* **What you should do**
The answer must consist of every line below that contains the word "panel".

* **Information provided**
»»

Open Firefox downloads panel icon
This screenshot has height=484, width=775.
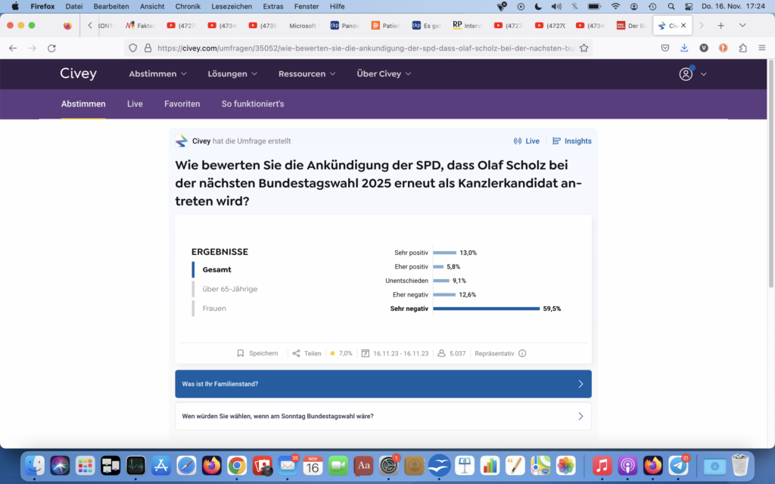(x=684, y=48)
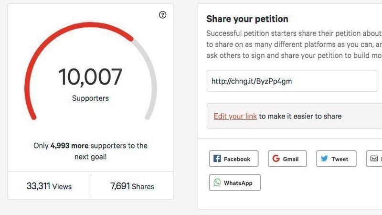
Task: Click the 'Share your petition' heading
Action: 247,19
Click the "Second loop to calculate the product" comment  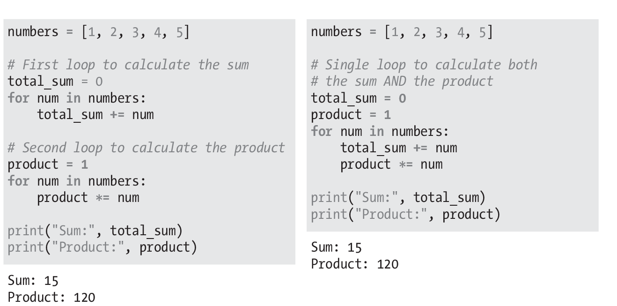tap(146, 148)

««
»»

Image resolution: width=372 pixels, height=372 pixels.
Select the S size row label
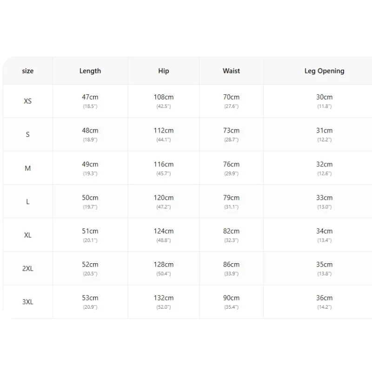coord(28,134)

««
»»

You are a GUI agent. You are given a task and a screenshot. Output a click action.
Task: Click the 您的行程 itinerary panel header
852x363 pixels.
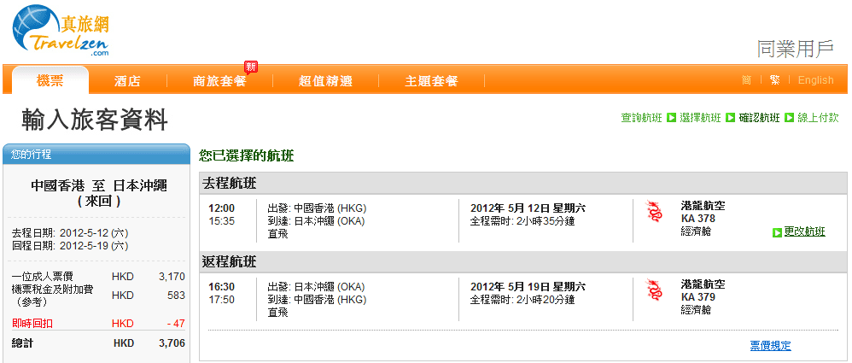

««

* **Solution for this problem**
Open Firefox downloads panel icon
Task: Click the 您的行程 itinerary panel header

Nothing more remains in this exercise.